[Stored data]
Content starts

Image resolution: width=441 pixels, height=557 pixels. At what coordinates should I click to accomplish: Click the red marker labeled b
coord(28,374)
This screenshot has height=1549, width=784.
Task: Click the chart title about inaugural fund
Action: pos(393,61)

Content ends

Task ▸
The response has to contain every record shown above, unaltered and complete.

Response area ▸
Image resolution: width=441 pixels, height=557 pixels. At what coordinates should I click to accomplish: Click the red marker labeled b
coord(28,374)
This screenshot has height=1549, width=784.
Task: Click the chart title about inaugural fund
Action: pos(393,61)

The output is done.